What the exercise asks:
Below are records with pictures; copy word for word only the lines between the line with "Open the Building Approvals event" and the line with "The image size is (574, 883).", inclusive, and drop the pictures.

Data for analysis:
********

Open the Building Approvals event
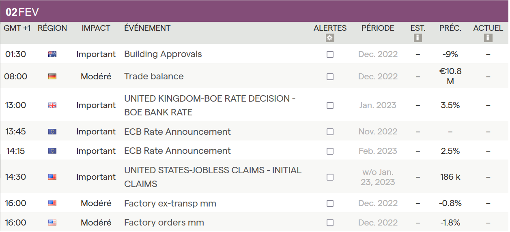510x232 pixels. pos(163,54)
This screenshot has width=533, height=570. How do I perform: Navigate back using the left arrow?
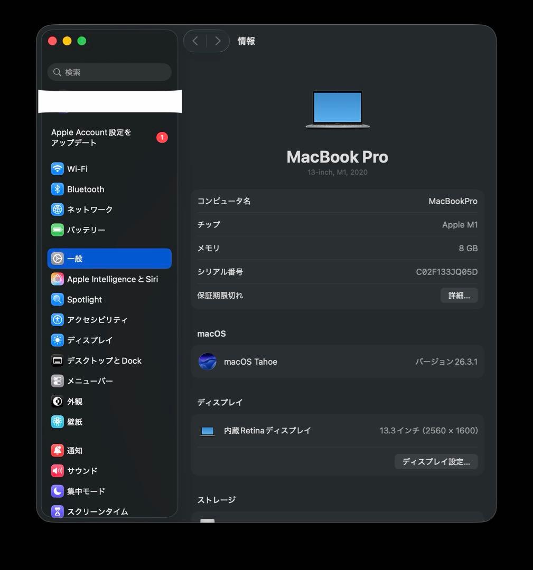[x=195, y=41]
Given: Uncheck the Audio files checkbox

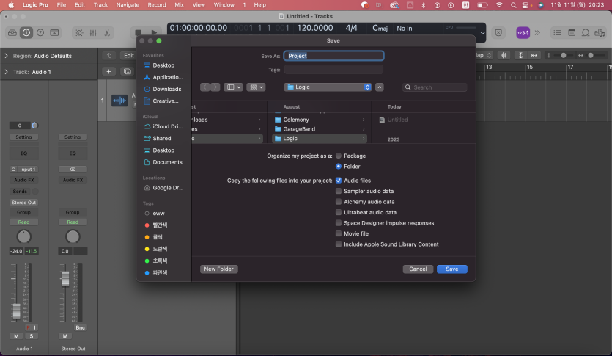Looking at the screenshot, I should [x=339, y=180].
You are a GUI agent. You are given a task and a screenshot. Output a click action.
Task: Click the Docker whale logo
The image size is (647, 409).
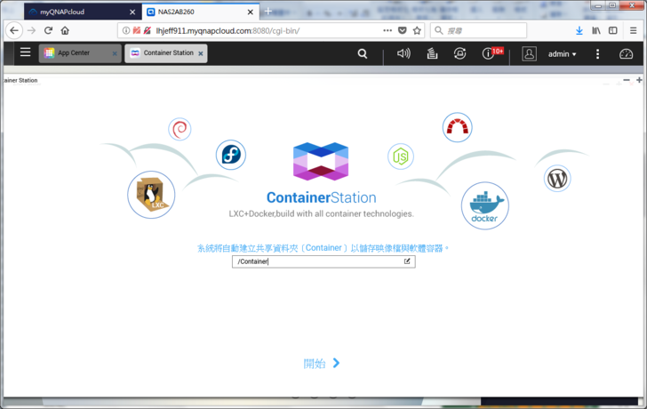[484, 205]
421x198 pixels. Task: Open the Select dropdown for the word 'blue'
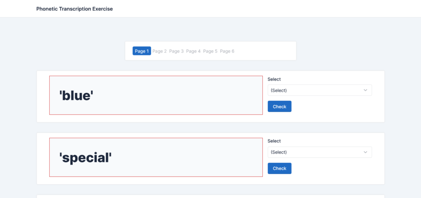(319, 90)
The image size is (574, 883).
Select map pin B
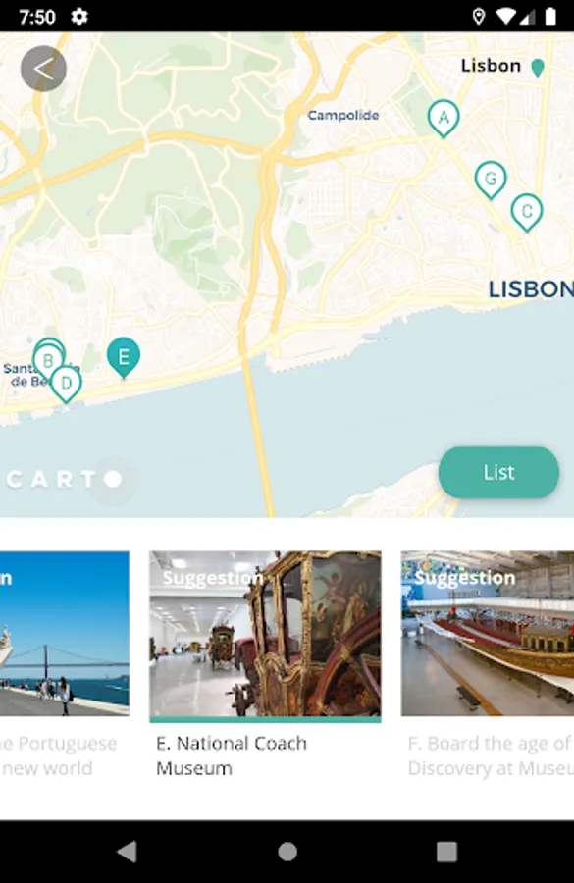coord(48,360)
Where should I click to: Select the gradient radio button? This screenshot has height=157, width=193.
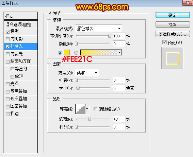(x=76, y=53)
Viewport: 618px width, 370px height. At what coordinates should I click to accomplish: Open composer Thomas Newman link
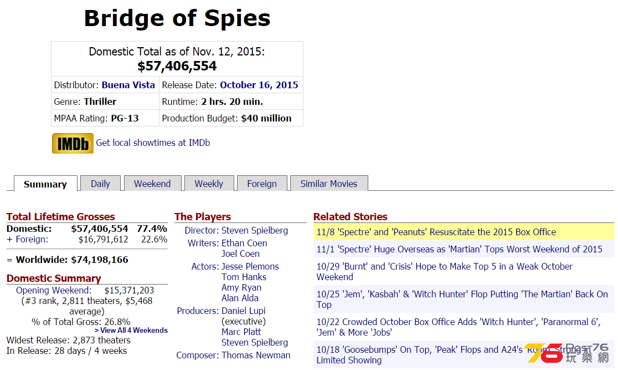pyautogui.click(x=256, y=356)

********

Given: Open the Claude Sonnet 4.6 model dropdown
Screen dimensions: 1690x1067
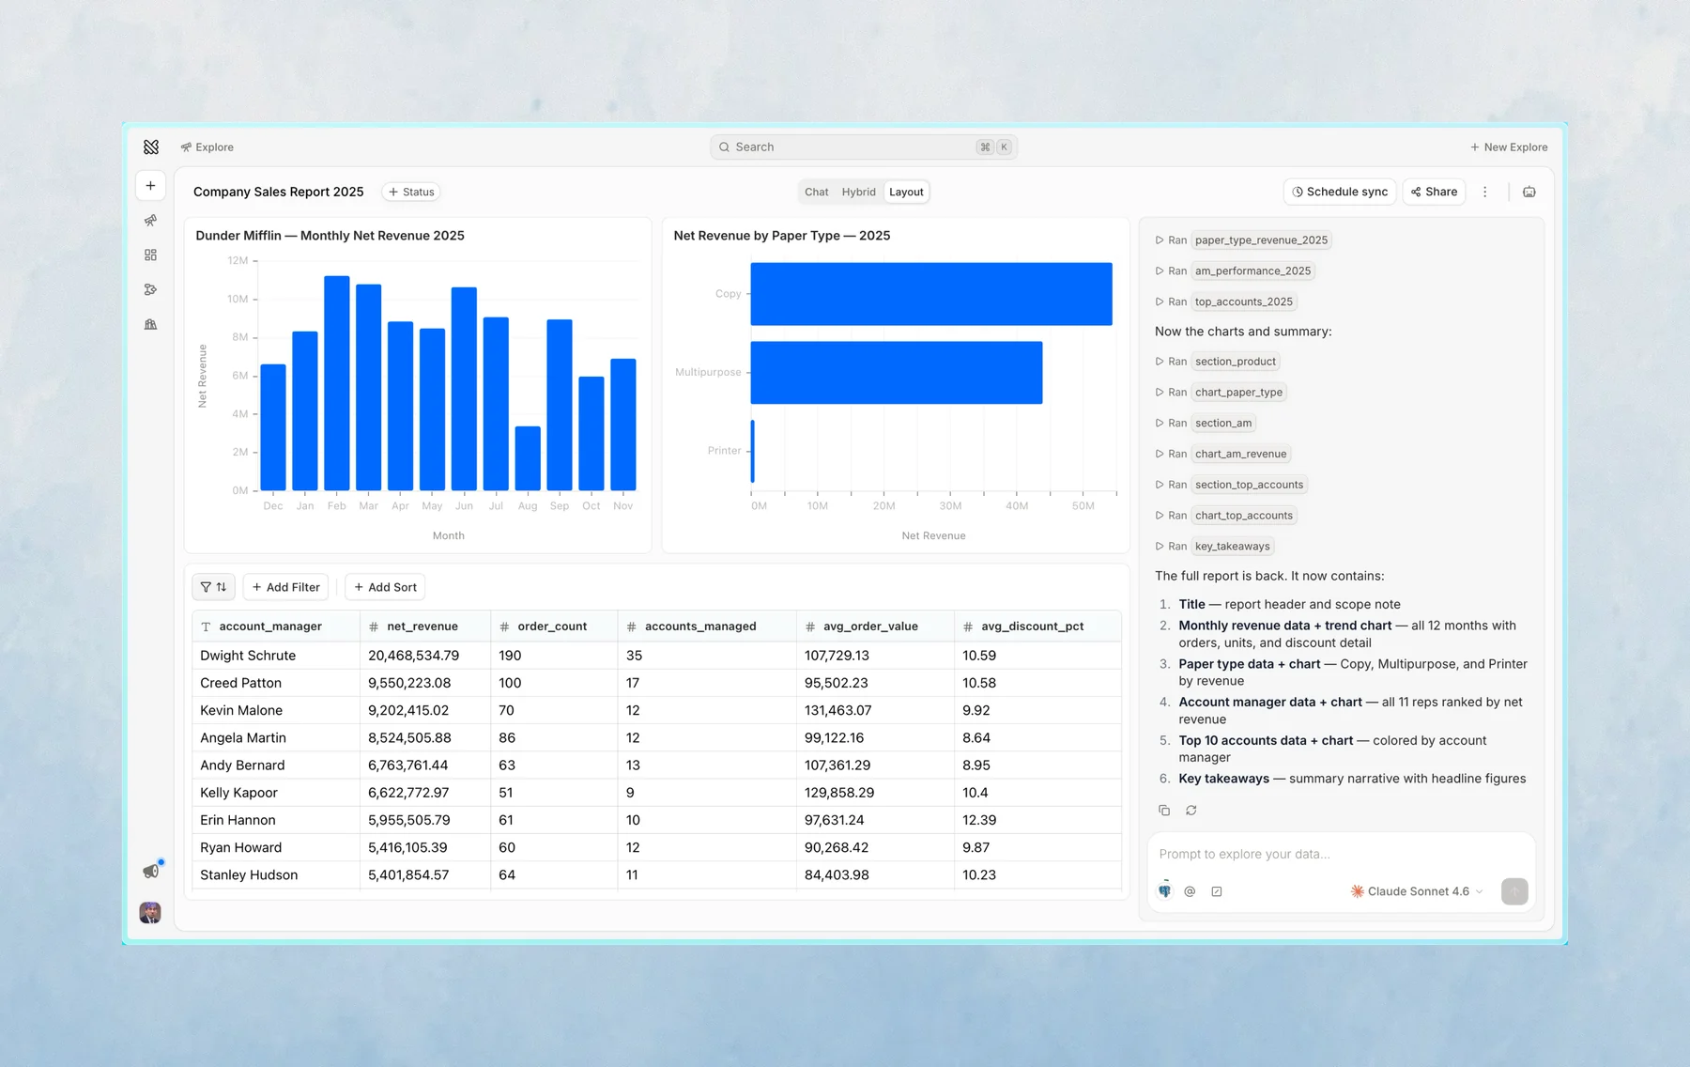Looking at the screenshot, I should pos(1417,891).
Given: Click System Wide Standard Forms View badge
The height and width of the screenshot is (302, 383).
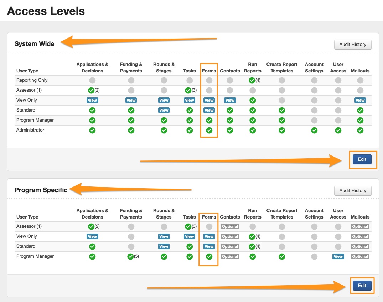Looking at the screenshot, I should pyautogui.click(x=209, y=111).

********

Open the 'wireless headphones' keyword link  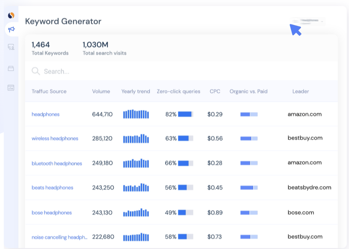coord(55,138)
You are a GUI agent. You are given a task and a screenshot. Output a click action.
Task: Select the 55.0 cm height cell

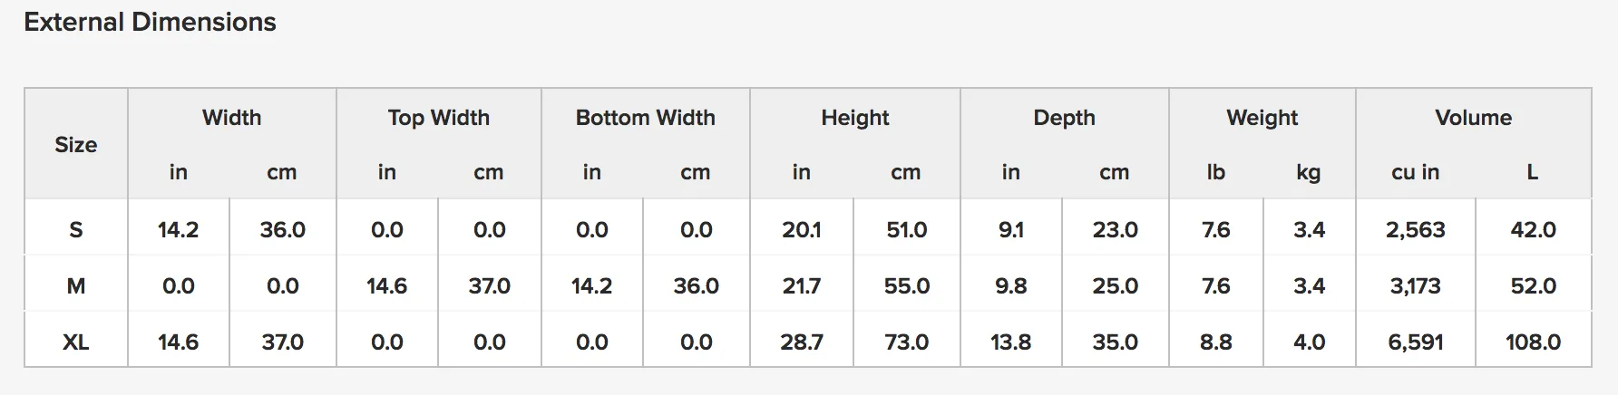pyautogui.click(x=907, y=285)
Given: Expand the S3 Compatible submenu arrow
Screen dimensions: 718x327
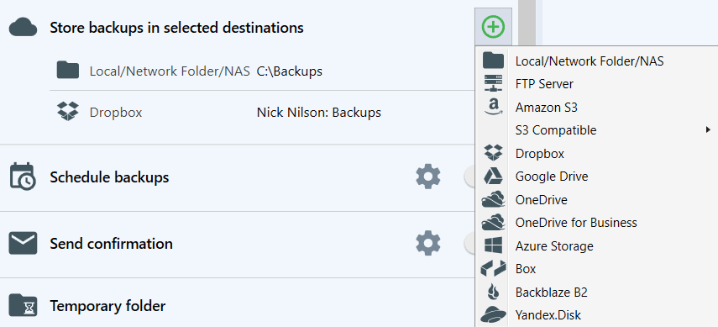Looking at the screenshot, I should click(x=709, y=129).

********

Solution below:
Open the Building Approvals event
510x232 pixels. pos(163,54)
This screenshot has width=533, height=570. How do I perform: Navigate back using the left arrow?
[x=195, y=41]
Given: Uncheck the Audio files checkbox

Looking at the screenshot, I should [x=339, y=180].
You are a GUI agent. You are given a task and a screenshot. Output a click action.
Task: Click the Docker whale logo
The image size is (647, 409).
[484, 205]
421x198 pixels. Task: Open the Select dropdown for the word 'blue'
(319, 90)
The image size is (574, 883).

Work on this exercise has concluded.